Physically Realizable Adversarial Creating Attack Against Vision-Based BEV Space 3D Object Detection 针对基于视觉的BEV空间3D目标检测的物理可实现对抗性创建攻击

IEEE transactions on image processing : a publication of the IEEE Signal Processing Society

Pub Date : 2025-01-10 DOI: 10.1109/TIP.2025.3526056

Jian Wang;Fan Li;Song Lv;Lijun He;Chao Shen

Vision-based 3D object detection, a cost-effective alternative to LiDAR-based solutions, plays a crucial role in modern autonomous driving systems.

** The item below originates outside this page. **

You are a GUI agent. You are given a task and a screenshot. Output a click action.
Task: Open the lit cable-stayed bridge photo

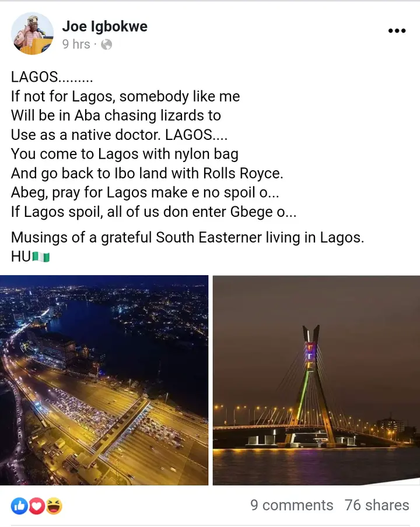coord(316,380)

Meanwhile, deep models have been proven susceptible to adversarial examples, and attacking detection models can lead to serious driving consequences. Most previous adversarial attacks targeted 2D detectors by placing the patch in a specific region within the object’s bounding box in the image, allowing it to evade detection. However, attacking 3D detector is more difficult because the adversary may be observed from different viewpoints and distances, and there is a lack of effective methods to differentiably render the 3D space poster onto the image. In this paper, we propose a novel attack setting where a carefully crafted adversarial poster (looks like meaningless graffiti) is learned and pasted on the road surface, inducing the vision-based 3D detectors to perceive a non-existent object. We show that even a single 2D poster is sufficient to deceive the 3D detector with the desired attack effect, and the poster is universal, which is effective across various scenes, viewpoints, and distances. To generate the poster, an image-3D applying algorithm is devised to establish the pixel-wise mapping relationship between the image area and the 3D space poster so that the poster can be optimized through standard backpropagation. Moreover, a ground-truth masked optimization strategy is presented to effectively learn the poster without interference from scene objects. Extensive results including real-world experiments validate the effectiveness of our adversarial attack. The transferability and defense strategy are also investigated to comprehensively understand the proposed attack.

基于视觉的3D目标检测是激光雷达解决方案的一种经济高效的替代方案，在现代自动驾驶系统中发挥着至关重要的作用。同时，深度模型已被证明容易受到对抗性示例的影响，攻击检测模型可能导致严重的驱动后果。以前的大多数对抗性攻击都是通过将补丁放置在图像中物体边界框内的特定区域来针对2D检测器，从而使其逃避检测。然而，攻击3D探测器比较困难，因为对手可能从不同的角度和距离被观察到，并且缺乏有效的方法将3D空间海报区分地渲染到图像上。在本文中，我们提出了一种新的攻击设置，其中精心制作的对抗性海报（看起来像无意义的涂鸦）被学习并粘贴在路面上，诱导基于视觉的3D探测器感知不存在的物体。我们的研究表明，即使是一张2D海报也足以用预期的攻击效果欺骗3D探测器，而且海报是通用的，这在各种场景、视点和距离上都是有效的。为了生成海报，设计了一种图像-三维应用算法，建立图像区域与三维空间海报之间逐像素的映射关系，通过标准反向传播对海报进行优化。在此基础上，提出了一种不受场景物体干扰的真实掩蔽优化策略。包括现实世界实验在内的广泛结果验证了我们对抗性攻击的有效性。为了全面理解所提出的攻击，还研究了可转移性和防御策略。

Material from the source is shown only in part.